Al llegar a Edimburgo Colin nos tenía preparada cenita y la casa mucho más limpia de lo que yo me esperaba.

Al entrar en mi cuarto y dormir en mi habitación me entró una agradable sensación de hogar. Llevaba varios días durmiendo en sitios diferentes y el llegar uno a su propia casa siempre es una maravilla.



Vacaciones de navidad. Capítulo I: Madrid

Ya estoy de vuelta de unas vacaciones que me han llevado a Madrid, al Puerto y a Londres y que han estado mejor que bien.

El día veinticuatro por fin llegó y yo llegué a Madrid según lo previsto. En el aeropuerto estaban mi padre, mi madre, Bruji, Natu y Fucón para recogerme lo cual me hizo muchísima ilusión, a lo que se sumó el día tan bonito que hacía y esa sensación tan agradable de tener todas las vacaciones por delante. Antes, desde el avión pude contemplar otra vez la vista aérea de Madrid que es una maravilla. Ya tengo controlado el sitio en el que me debo sentar cuando vuelo de Londres a Madrid para disfrutar de la misma.

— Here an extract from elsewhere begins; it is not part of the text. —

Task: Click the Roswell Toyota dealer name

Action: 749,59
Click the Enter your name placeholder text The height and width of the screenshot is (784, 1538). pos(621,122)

Este año he disfrutado de las fiestas mucho más que los últimos pues les he sabido ver muchas cosas que antes no valoraba tanto. El hecho de estar fuera y no ver a la familia y amigos tan a menudo como antes me hace coger los reencuentros con muchas más ganas e intentar aprovecharlos al máximo. Igualmente, el hecho de encontrar comida sobre la mesa sin haber yo hecho la compra y cocinado antes me ha parecido un lujo absoluto. Otro lujo me ha parecido el vino tan rico que ha acompañado a las comidas navideñas. Acostumbrado a los que bebemos aquí, me sabían todos a gloria.

Tuve tiempo en Madrid de pasear y hacer fotos. Pillé un par de atardeceres naranja chillón que fueron una maravilla y justo me pillaron en mis barrios favoritos. Tengo mucha ilusión por ver las fotos que hice por las calles que van de La Latina al Palacio Real. Creo que van a salir muy chulas.

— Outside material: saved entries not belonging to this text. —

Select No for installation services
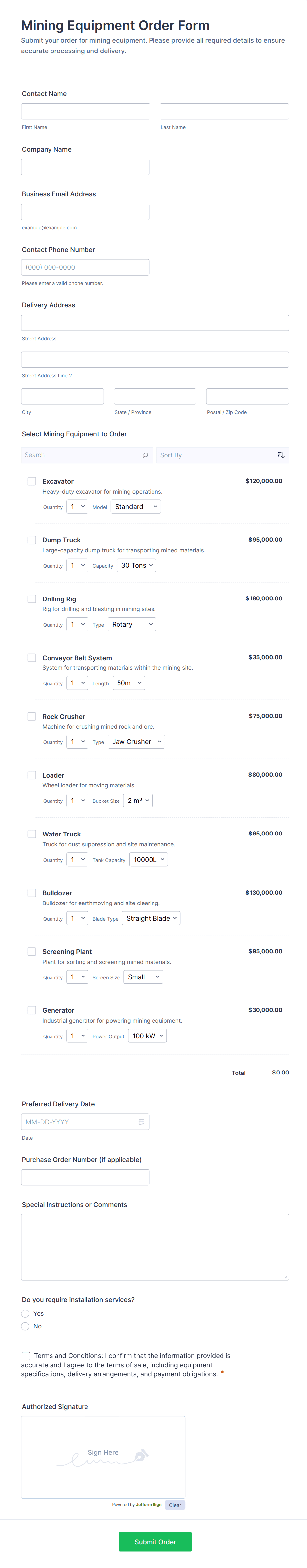Screen dimensions: 307x1568 tap(26, 1326)
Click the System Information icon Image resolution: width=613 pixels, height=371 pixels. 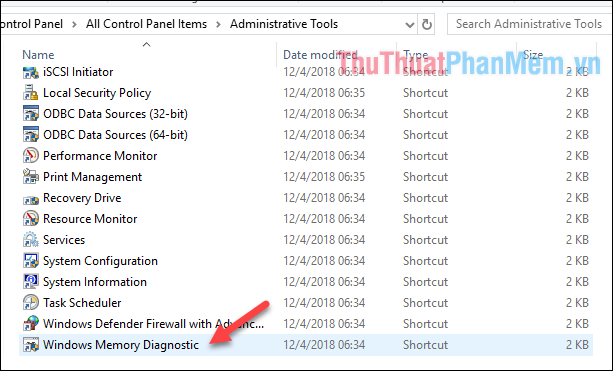[30, 282]
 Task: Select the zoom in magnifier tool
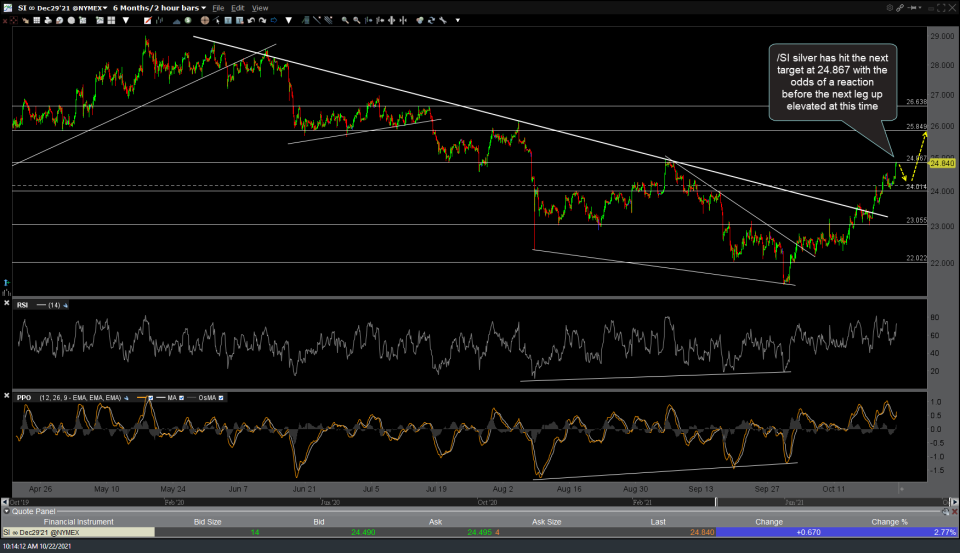pyautogui.click(x=343, y=20)
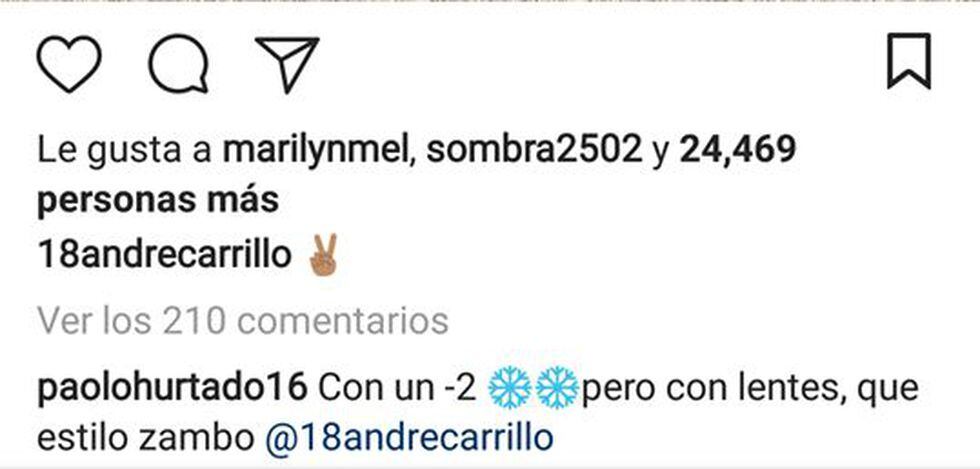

El reencuentro con los amigos fue más que agradable. Esta vez sí que he notado que las cosas han cambiado mucho. El año pasado no creí que lo hubieran hecho tanto. Marco y Nieves van a tener otro hijo, Jero y Ascen están buscando uno. Muchos se han comprado casas, muchas parejas de la facultad están completamente consolidadas y yo en Edimburgo planteándome cosas como dar la vuelta al mundo. Vaya tela.

La cena con los compañeros de la facultad fue un éxito rotundo un año más. Me hizo especial ilusión volver a ver a Óscar al que todos le habíamos perdido la pista. Me sigue pareciendo un encanto de persona con la que me rio infinito y de la que se puede aprender mucho.

Me marché de Madrid muy satisfecho pues llevé a cabo todos los planes que me propuse y con mucha ilusión por ver a mi pandi de la adolescencia llegué al Puerto el primer día de dos mil cinco.